Records to process:
Segment Open
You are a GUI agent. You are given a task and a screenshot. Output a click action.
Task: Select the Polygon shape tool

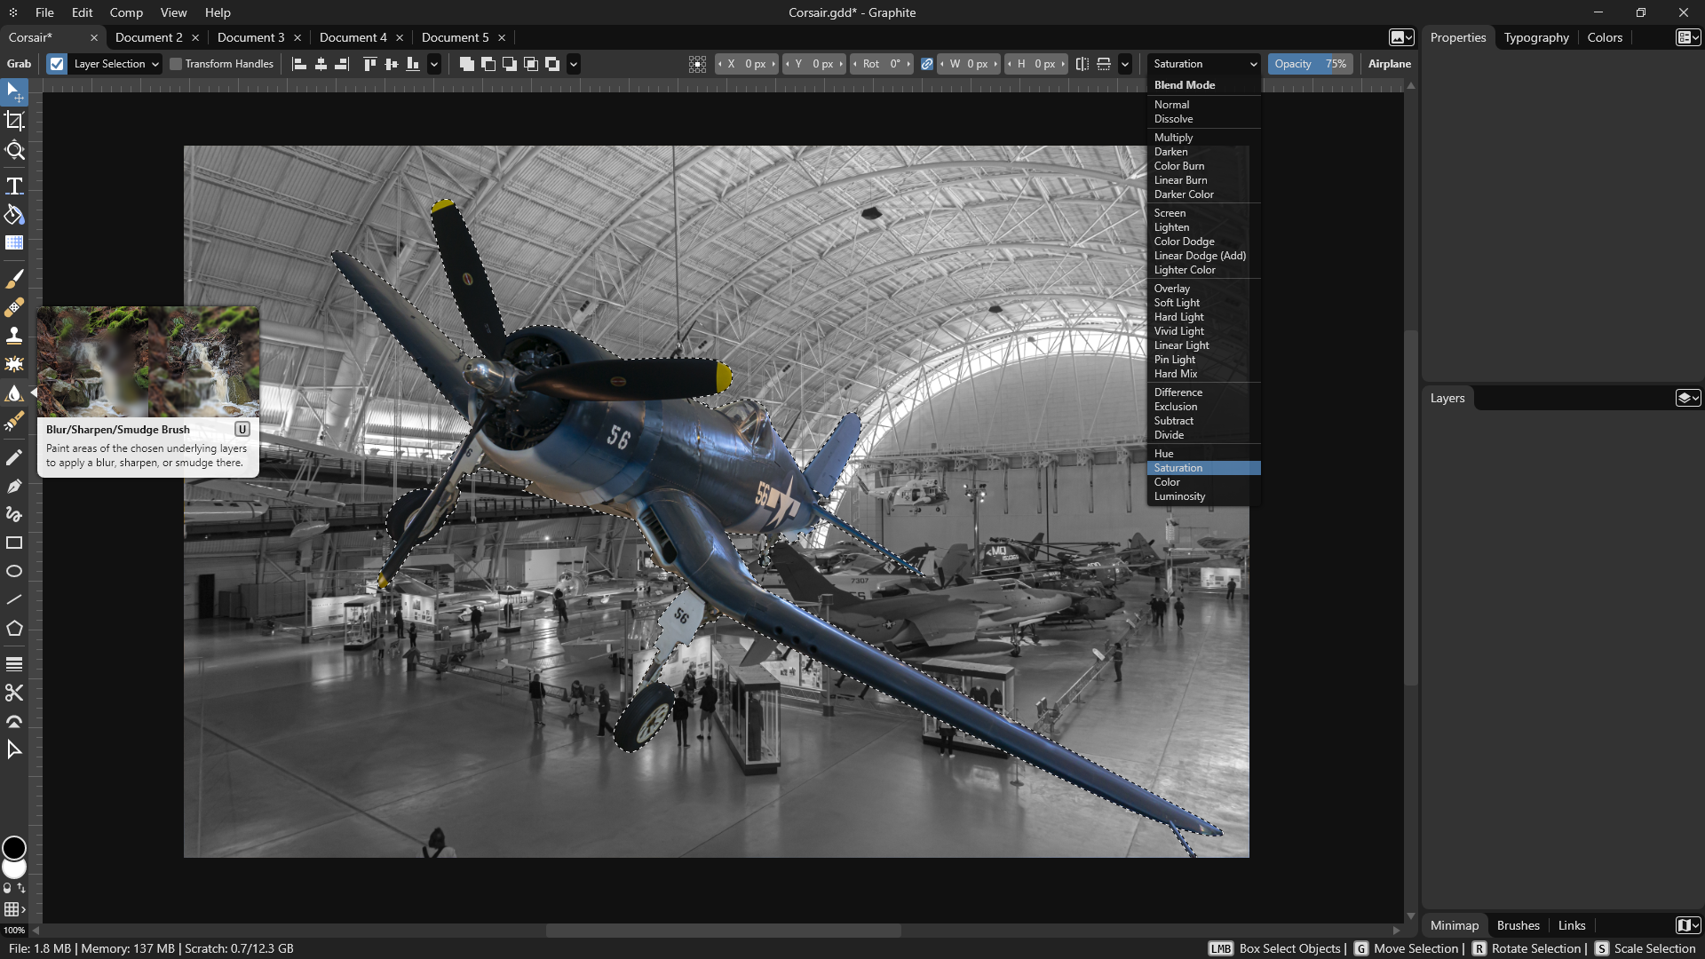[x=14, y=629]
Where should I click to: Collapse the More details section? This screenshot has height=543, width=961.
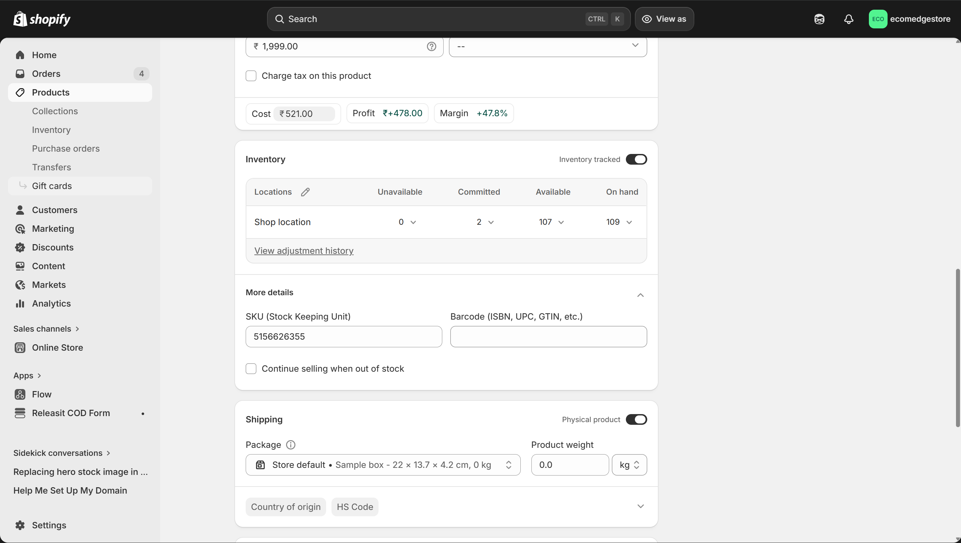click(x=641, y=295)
Segment Closed
What is being asked:
The answer must be the full listing, exact in every line, with the pictures removed.

Solved problem:
You are a GUI agent. You are given a task and a screenshot. Output a click action.
Task: Select the Polygon shape tool

[x=14, y=629]
Where should I click to: Collapse the More details section? This screenshot has height=543, width=961.
click(x=641, y=295)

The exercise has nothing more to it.